Les socialistes de la période suivante, et avant tout les socialistes révolutionnaires, sans nier, pour un avenir éloigné, la possibilité d’un gouvernement démocratique de majorité, contestaient absolument sa possibilité dans le présent.

Bakounine était l’adversaire de toute participation de la classe ouvrière aux élections. Il était en effet convaincu que dans une société où le peuple est dominé, sous le rapport économique, par une majorité possé­dante, le plus libre des systèmes électoraux ne peut être qu’une vaine illusion. « Qui dit pouvoir, dit domination, et toute domination présume l’existence d’une masse dominée. »

La démocratie est même réputée le pire de tous les régimes bourgeois.

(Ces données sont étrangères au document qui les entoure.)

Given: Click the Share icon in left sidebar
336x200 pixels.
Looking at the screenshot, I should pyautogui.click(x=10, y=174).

La république, qui nous est présentée comme la forme la plus élevée de la démocratie bourgeoise, possède au plus haut degré, selon Proudhon, ce « zèle gouverne­mental », fanatique et mesquin, qui croit pouvoir tout oser impunément, parce qu’il est toujours à même de justifier ses actes de despotisme par le commode prétexte du bien de la république et de l’intérêt général. La révolution politique elle-même n’est autre chose qu’un « déplacement de l’autorité ».

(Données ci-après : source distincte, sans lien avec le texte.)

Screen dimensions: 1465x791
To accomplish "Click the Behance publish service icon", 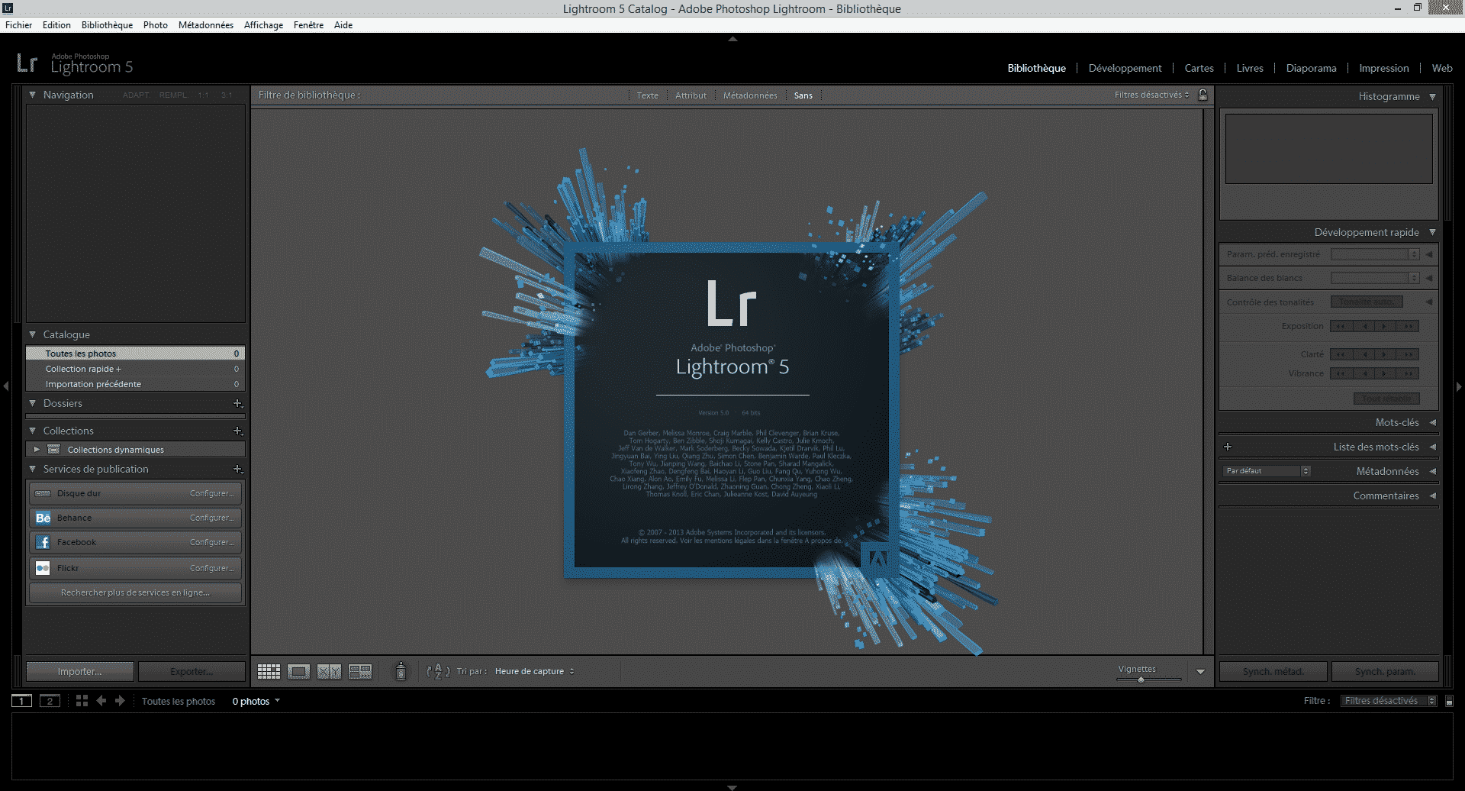I will [43, 518].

La seule doctrine scientifique qui puisse se vanter d’avoir une réponse sérieuse à toutes les théories, vieilles ou nouvelles, qui affirment la nécessité immanente d’une « classe politique », est la doctrine marxiste.

Elle identifie (et Bakounine, disciple de Marx, tira de cette identification les extrêmes conséquences) l’État avec la classe dominante. Celui-là n’est que le comité exécutif de celle-ci ; ou, pour nous servir de l’expression d’un néo-marxiste moderne, l’État n’est qu’un « syndicat formé pour défendre les intérêts du pouvoir existant », opinion dont la théorie conservatrice de Gaetano Mosca se rapproche beaucoup.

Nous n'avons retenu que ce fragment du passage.